Multi-scale optimisation of smart microgrids
Since 2016, Efficacity has been supervising Tristan Rigaut’s thesis on multi-scale optimisation of smart microgrids as part of the microgrids research project under the R&D theme Territory Management and Instrumentation. Find out more about his thesis in 3 questions.
What is the subject of your thesis?
Like my trusty co-doctoral student François Pacaud, who went through this process before I did, my thesis relates to the optimisation of stocks, allowing for the uncertainties in the energy context. A wide range of stocks may be considered: batteries, home temperature, hydroelectric dams, fine particle concentrations in a subway station, etc. The sources of uncertainty are equally numerous. The production of solar energy, train braking, external air temperature or the generation of fine particles are all examples of random phenomena to which I have applied my methods.
The specific point of my thesis is to focus on problems where there are different types of decisions to be taken over different time scales. One problem I considered, for example, was that of investment in batteries. Whether to replacing or to service this kind of equipment are decisions that need to be taken every month or every year.
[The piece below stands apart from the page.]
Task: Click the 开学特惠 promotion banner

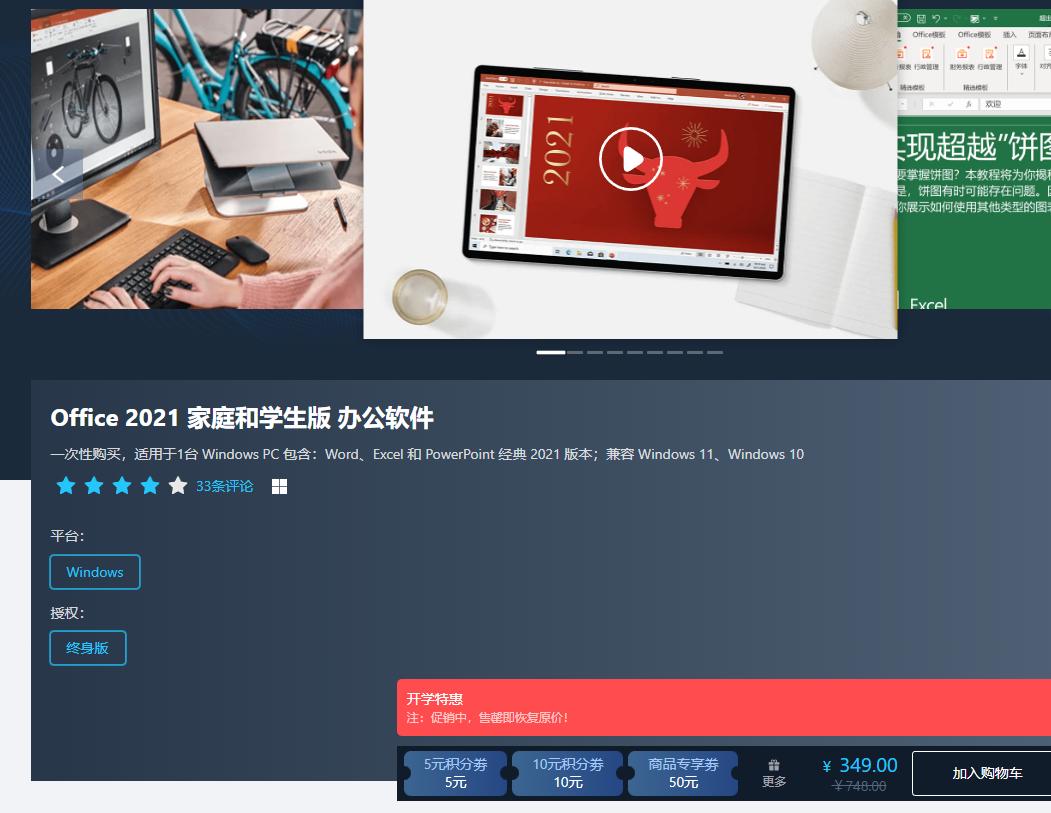Action: 720,708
Yet these decisions are affected by how we use the battery from one minute to the next, since this affects both its ageing and its return on investment. The difficulty with these problems lies in modelling and managing the information flow available to the decision maker at any moment.
What links your thesis to the work done by Efficacity?
I work on the microgrids research project, with Alessio Iovine, who is an expert in low-level microgrid management. By low-level, we mean equipment control applied every millisecond. At this frequency, it is not possible to make decisions for a long-term horizon. This is a typical example of multiscale stochastic time optimisation. My job is to provide Alessio with short-term targets in order to attain long-term objectives.
At the same time, we are developing a proof of concept with Florentin Delaine on the Sense City demonstrator. The goal is to be able to recover data from temperature sensors in a chalet and then use that data for real-time control. Florentin recalibrates the data to ensure that it offers the most accurate representation of reality. I then calculate the heating controls to minimise the energy bill whilst ensuring a comfortable temperature. We are working on a server architecture to manage all this in the Efficacity cloud.
Finally, we continue to work with François on the development of DynOpt, a library of stochastic optimisation algorithms, and of MµGO (Modular Microgrid Optimization), a set of applications, based on DynOpt but sector-oriented, for resolving energy management problems without getting your hands dirty.